Keep in mind that you have to update the priority of every triangle in the mesh
each frame to determine whether it needs to be split or not. That priority depends
on the height of the new vertex, which is determined by calling the fractal
function. So to keep from having to call the fractal function for every triangle
every frame, you need cache the new height value in your triangle object. So
as each triangle is created from a split, you should call the fractal function
to get the height value for the next potential split.
Once I had that implemented, I realized I was still calling the fractal routine
twice as often as necessary. Because each triangle shares its longest edge with
another triangle in a square, the second triangle to be created for that square
was making the same call to the fractal routine. It's easy enough to determine
whether a triangle is completing a square at the time of its creation, and if
so borrow the calculated height value from its neighbor. Also note that there
is also no need to call the fractal routine when you merge a diamond because
the vertex you are removing has the information you need. Just take the vertex's
height value and use it to compute the offset to put into the merged triangle
objects.
Next I focused on the priority calculations. The first thing to keep in mind
is that if the merge priority is not calculated in the same way the split priority
is calculated for a triangle's parent, you quickly get into a situation where
each frame you will split several triangles only to have them merged together
again right away. You can also get into a situation where unneeded triangles
are kept around long after they're needed. Because I'm not using a binary tree,
I'm not keeping track of the original state of the parent triangles. This was
easy enough to solve by adding a few members to my diamond object to keep track
of the necessary information.
There are a number of other changes I can think of off the top of my head that
could theoretically speed it up even more. The simplest way is to come up with
some logic to avoid doing a priority check on every triangle every frame. At
50,000 triangles, this can be quite a burden on the CPU. I recently read an
interesting article that described an improved split priority concept. In this
article, the priority calculations were pre-calculated to determine the distance
at which a triangle would be split or a diamond merged, and updates were driven
mainly off of distance checks. The author then grouped polygons together into
a tree using bounding spheres to greatly reduce the number of distance checks
that needed to be made each frame. I'm not clear on the details surrounding
their implementation, but they reported a dramatic improvement in their Update()
function.
Optimizing the Draw() function
Next I concentrated on the Draw()
function, and switched from direct calls to glVertex,
glNormal, and glTexCoord
to a vertex array. I created a dynamically sizing array class, and made it global
so that all ROAM objects use the same vertex array. This optimization gave a
noticeable boost in frame rate, which illustrated to me that my optimizations
to the Update() function had
paid off and the bottleneck had moved over to the rendering pipeline. If the
rest of the code had been poorly optimized, I would've seen a very small improvement
optimizing the rendering pipeline.
Then I looked at the Nvidia documentation to find the fastest way to push non-static
triangles to the video card. I found that because I had already implemented
a vertex array, it took very little effort to implement the GL_NV_vertex_array_range
and GL_NV_fence extensions.
These extensions allow you to copy vertices directly to AGP or video memory,
and when you render with the standard glDrawElements
function, it renders them extremely quickly. I believe the effect is the same
as using DirectX's vertex buffers stored in video memory.

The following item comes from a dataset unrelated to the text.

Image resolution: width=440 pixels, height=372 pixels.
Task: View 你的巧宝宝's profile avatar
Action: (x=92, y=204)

Given all these optimizations, I get about 20 FPS rendering 50,000 triangles
using a 750 MHz Duron with a GeForce2 MX video card. When I toggle the mesh
updates (i.e. skipping the Update()
call) on the same machine, it speeds up to 45 FPS with 50,000 triangles, so
there's still room for improvement in the update routine. The only further optimizations
I can think of making to the Draw()
function would be to see if I could convert my triangle lists to a set of strips
or fans, but that would require even more changes to the Update()

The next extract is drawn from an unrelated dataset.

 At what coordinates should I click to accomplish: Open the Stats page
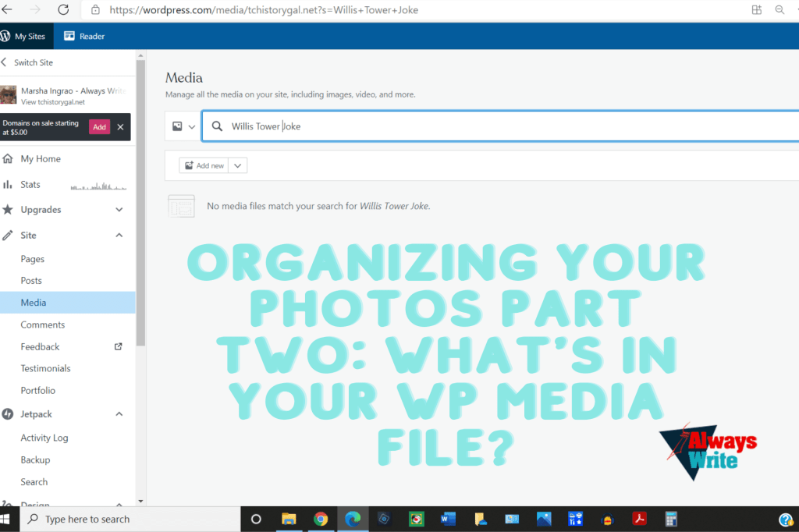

function to maintain the list of strips and fans. Given the frame rates I'm
currently getting, I can't imagine it would improve performance much unless
I came up with a simple way to maintain them.
Looking at the
Code
I want to go over the classes I wrote for this ROAM algorithm so you can get
a good idea of how they work. To keep it concise, I will only list and explain
key classes, members, and methods here. This is just to explain some of the
finer points of what I did to make it easier for you to go through the demo
source and modify it or come up with your own implementation based on it.
CROAMVertex:
class CVertex
{
public:
static CVertexArray Array;
CVector m_vPosition;
// The vertex position
CVector m_vNormal; //
The vertex normal
float m_fTexCoord[4]; //
2 sets of texture coordinates
};
The CVertex class doesn't have
any ROAM-specific members or methods in it, it's just a regular vertex with
space for two sets of texture coordinates for multi-texturing. Note the static
CVertexArray object, which
is currently used as a global OpenGL vertex array shared by all ROAM instances.

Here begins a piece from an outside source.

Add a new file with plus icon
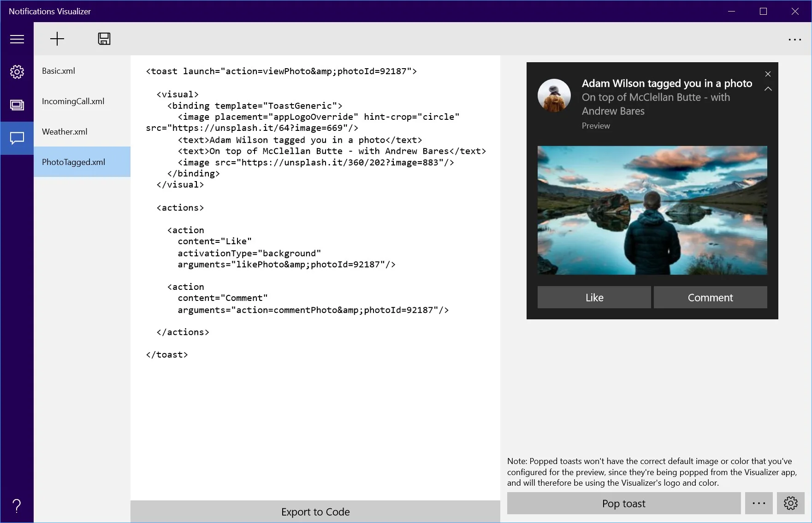 [57, 39]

This needs to be global because I'm only allocating room for 65536 vertices
in video memory (Nvidia-specific), and I need to make sure one ROAM object doesn't
step on another. If necessary I could make a second global array, perhaps to
share non-ROAM vertices, and it would allocate its own block of video memory
and work in a similar fashion.
CVertexArray
#define VERTEX_ARRAY_SIZE 65535
class CVertexArray
{
protected:
// Members for the vertex array
unsigned short m_nStackPosition; //
Index into the stack
unsigned short *m_pStack; //
A stack of free elements
unsigned char *m_pUpdated; //
An array of updated flags
CVertex *m_pBuffer;
// Contains the actual vertices
//
Members for GL_NV_vertex_array_range and GL_NV_fence extensions
bool m_bFence; //
true if extensions are enabled
CVertex *m_pArray; //
pointer to allocated video memory
GLuint m_nFence; //
utilize fence synchronization
//
Members for GL_ARB_multitexture extension
int m_nMaxTextureUnits; //
Is multi-texturing allowed?
public:
// Init and Cleanup methods
void Init(); //
Initializes extensions, allocates video memory
void Cleanup(); //
Frees video memory
unsigned
short GetElement(); //
Call to get a new array index
void UpdateElement(unsigned short); //
Call after updating a vertex
void ReleaseElement(unsigned short); //
Call to release a vertex
//
OpenGL vertex array methods
void InitRender(); //
Call before rendering each frame
void FinishRender(); //
Call after rendering each frame
int GetMaxTextureUnits();
void EnableVertexArray();
void DisableVertexArray();
void EnableNormalArray();
void DisableNormalArray();
void EnableTextureCoordArray(int, int);
void DisableTextureCoordArray(int);
};
The CVertexArray class implements
the OpenGL vertex array I use for my ROAM algorithm. To properly encapsulate
an OpenGL vertex array, it must handle the GL_NV_vertex_array_range
and GL_NV_fence extensions,
and it must contain wrappers to call functions like glVertexPointer(),
glNormalPointer(), and glTexCoordPointer().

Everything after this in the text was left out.